Journalistinnen und Journalisten leben in vielen Ländern gefährlich. Doch nirgendwo sind so viele in Haft wie in der Türkei, derzeit sind es mehr als 120. Dies hat das «Komitee zum Schutz von Journalisten» aktuell dokumentiert. Damit sitzt ein Drittel aller inhaftierten Medienschaffenden weltweit in der Türkei in Haft, die meisten warten noch auf ihr Verfahren.
Einige müssen schon seit Monaten in türkischen Gefängnissen ausharren.

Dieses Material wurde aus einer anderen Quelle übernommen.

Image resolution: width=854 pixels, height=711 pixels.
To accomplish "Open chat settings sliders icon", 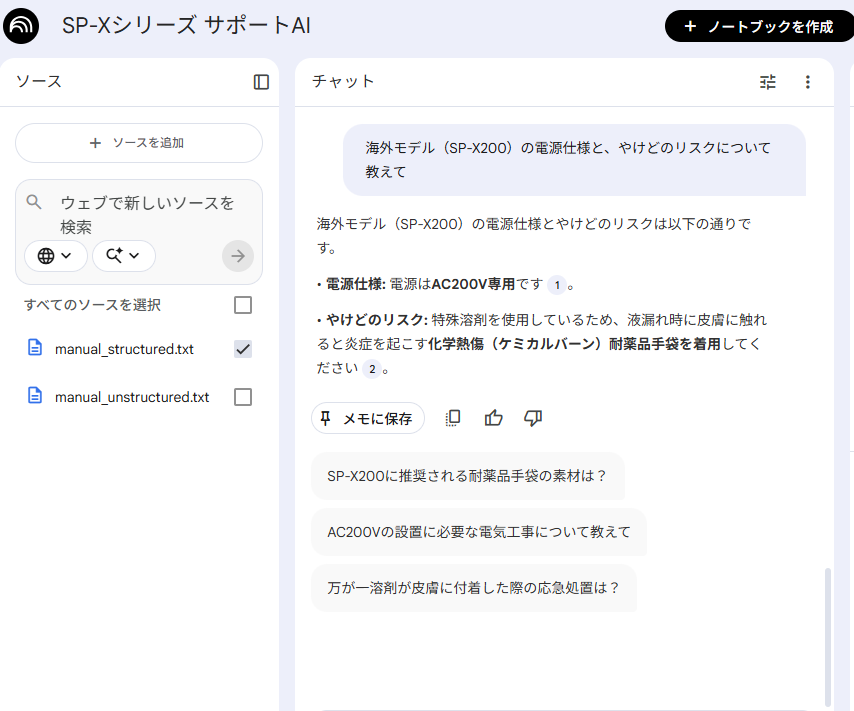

Nach dem gescheiterten Putschversuch hat die Regierung im Juli 2016 den Ausnahmezustand ausgerufen – er gilt bis heute. Die Erosion der Medienfreiheit ist nicht neu. Als im Jahr 2013 die Gezi-Park-Proteste ausbrachen, strahlte ein grosser Nachrichtensender einen Tierfilm über Pinguine aus, anstatt über die Proteste zu berichten. Journalistinnen und Journalisten verloren ihren Job, weil sie das Missfallen der Behörden erregt hatten. Kritische Medien wurden übernommen und auf Linie gebracht.
Medienschaffende sind zur Zielscheibe einer beispiellosen Kampagne gegen die Meinungsfreiheit geworden. Ungefähr 160 Medien wurden geschlossen, Tausende Journalistinnen und Journalisten haben ihre Arbeit verloren. Die Botschaft ist eindeutig: Wer in der Türkei abweichende Meinungen äussert, zahlt einen hohen Preis.
Der unabhängige Journalismus steht in der Türkei am Abgrund. Die Angst, im Gefängnis zu landen, ist deutlich spürbar: In Zeitungskolumnen und Diskussionssendungen werden nur noch selten Widerspruch oder stark abweichende Meinungen geäussert.